• TASK BRIEF
Write every line below out again, exactly as given, but leave out the pictures.

..........

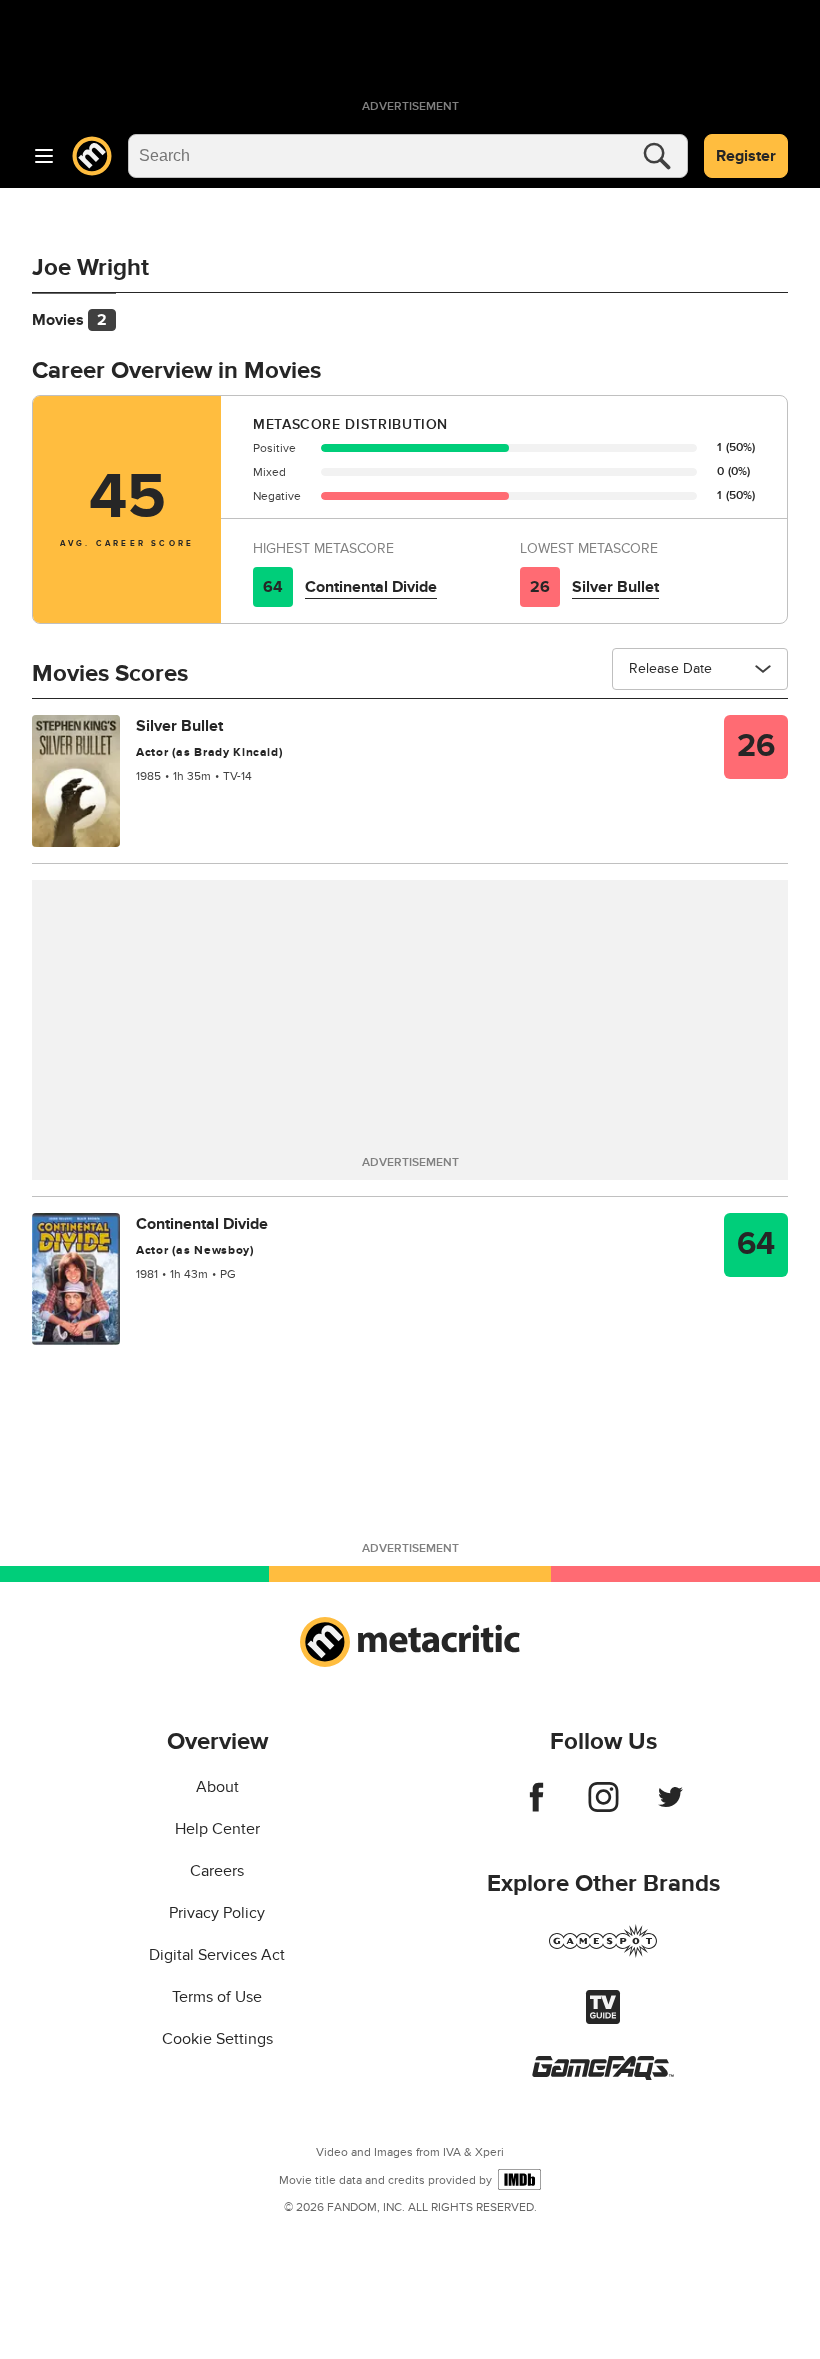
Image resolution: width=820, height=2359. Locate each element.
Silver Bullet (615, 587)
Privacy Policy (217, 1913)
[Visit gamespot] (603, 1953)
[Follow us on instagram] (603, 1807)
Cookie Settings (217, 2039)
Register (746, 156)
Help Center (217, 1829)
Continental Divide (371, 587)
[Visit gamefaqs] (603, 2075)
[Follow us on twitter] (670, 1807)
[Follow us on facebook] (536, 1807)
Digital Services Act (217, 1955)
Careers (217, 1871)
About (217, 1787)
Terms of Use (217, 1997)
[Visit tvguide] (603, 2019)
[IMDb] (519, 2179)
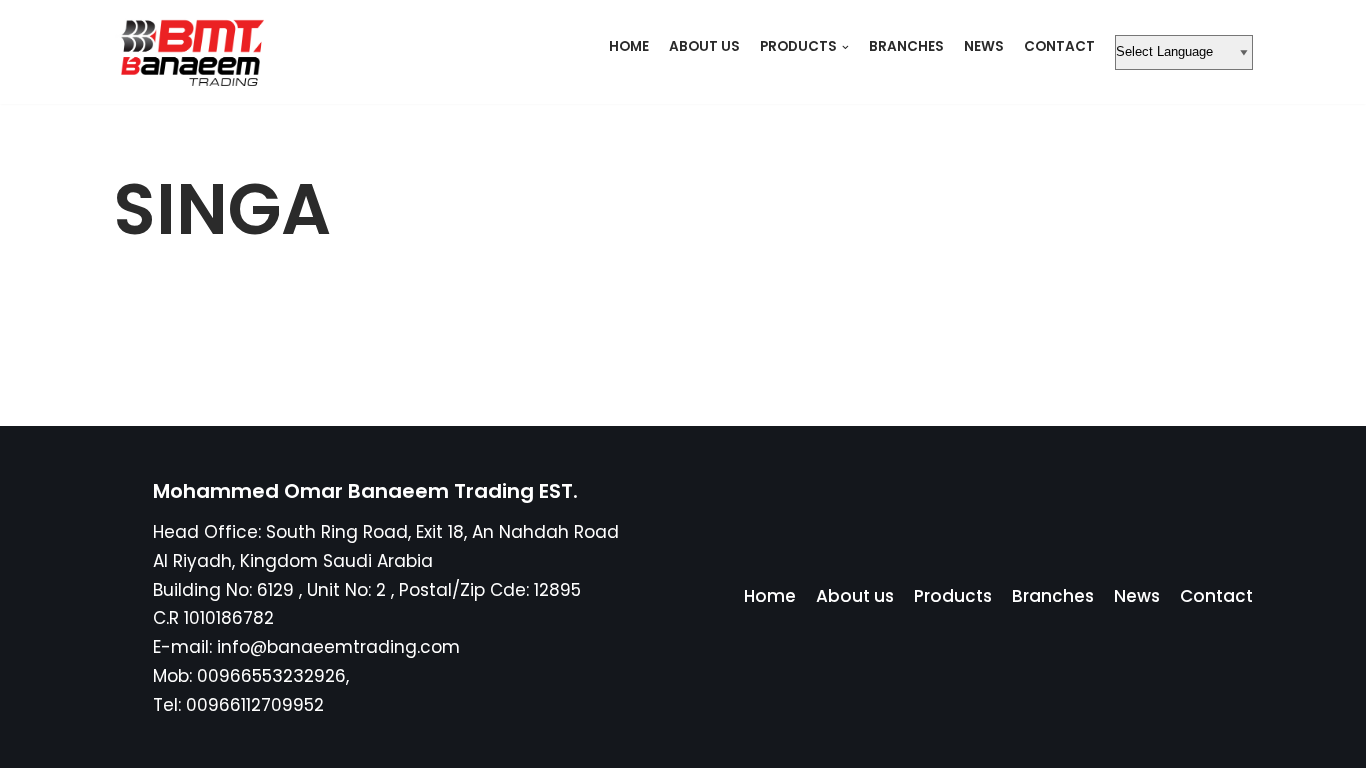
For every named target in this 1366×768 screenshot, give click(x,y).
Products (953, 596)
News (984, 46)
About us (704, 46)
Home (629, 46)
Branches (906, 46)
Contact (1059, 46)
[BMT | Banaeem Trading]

..........

• ANSWER FOR THE TASK
Image resolution: width=820, height=2359. Locate each element.
Silver Bullet (615, 587)
Privacy Policy (217, 1913)
[Visit gamespot] (603, 1953)
[Follow us on instagram] (603, 1807)
Cookie Settings (217, 2039)
Register (746, 156)
Help Center (217, 1829)
Continental Divide (371, 587)
[Visit gamefaqs] (603, 2075)
[Follow us on twitter] (670, 1807)
[Follow us on facebook] (536, 1807)
Digital Services Act (217, 1955)
Careers (217, 1871)
About (217, 1787)
Terms of Use (217, 1997)
[Visit tvguide] (603, 2019)
[IMDb] (519, 2179)
For every named target in this 1366×768 screenshot, give click(x,y).
Products (953, 596)
News (984, 46)
About us (704, 46)
Home (629, 46)
Branches (906, 46)
Contact (1059, 46)
[BMT | Banaeem Trading]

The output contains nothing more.